Sorry, I can't believe I needed to ask that, we already know the answer.

@alistair 

Posted Thursday 6th November 2008 11:41 GMT

Have a look at the 3G spread-spectrum methods of communication: bandwidth is limited by your noise floor in your detector, NOT the frequency width.

Re: Liver Spots 

Posted Thursday 6th November 2008 12:36 GMT

Stop

Hypothetical situation: your arbitrary fixed-band wireless device does work and your head explodes.

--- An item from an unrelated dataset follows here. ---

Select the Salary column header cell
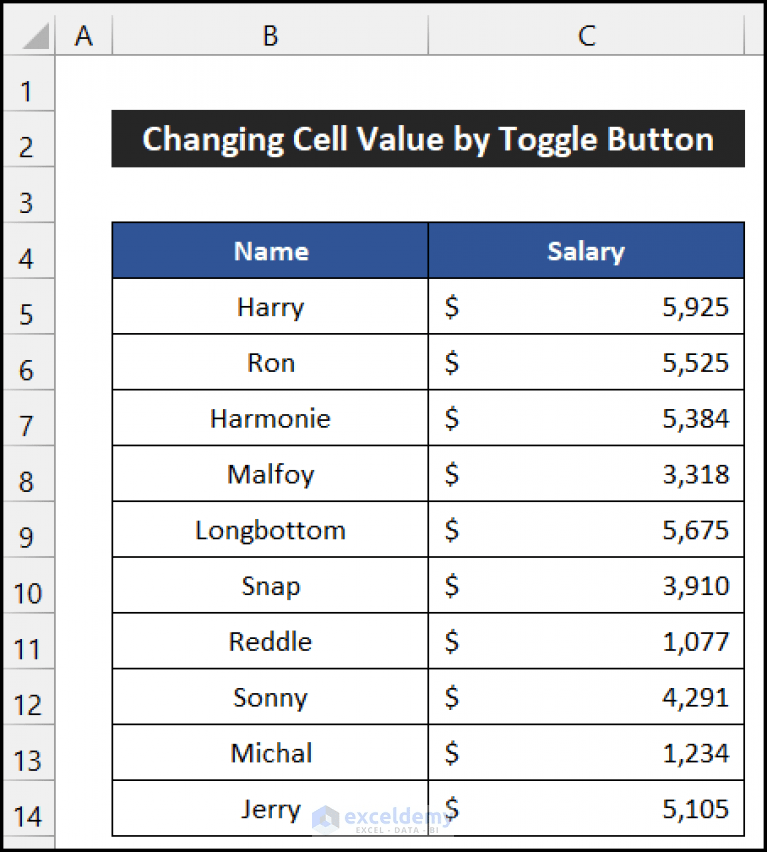The height and width of the screenshot is (852, 767). [585, 251]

Ban it now, think of the children.

Ultra wideband 

Posted Thursday 6th November 2008 12:39 GMT

Is this some type of ultra-wideband technology? Where the spectrum is used in a random spread spectrum way. Traditional radio services use a tuned circuit which picks up a carrier at a cirtain frequency and the audio (or whatever data) is filtered off using a simple diode or capacitor or something more fancy.

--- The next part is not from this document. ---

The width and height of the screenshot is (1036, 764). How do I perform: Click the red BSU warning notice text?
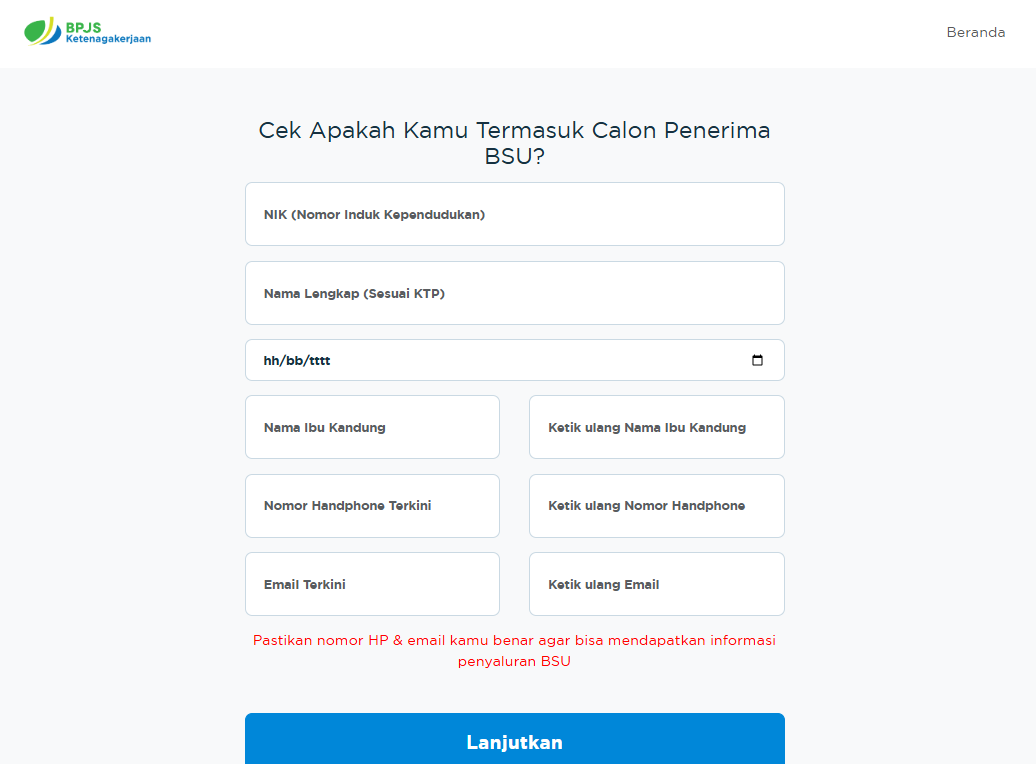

The original radio broadcasts did not use a carrier just a great fat spark and the idea was to get a smaller spark at the reciever. I believe Ultra-wideband does not use a carrier as such, the signal is directly modulated in a way analogus to a speaker modulating sound waves. I believe that ADSL has dispenced with the carrier, or at least it does not confine itself to a single frequency.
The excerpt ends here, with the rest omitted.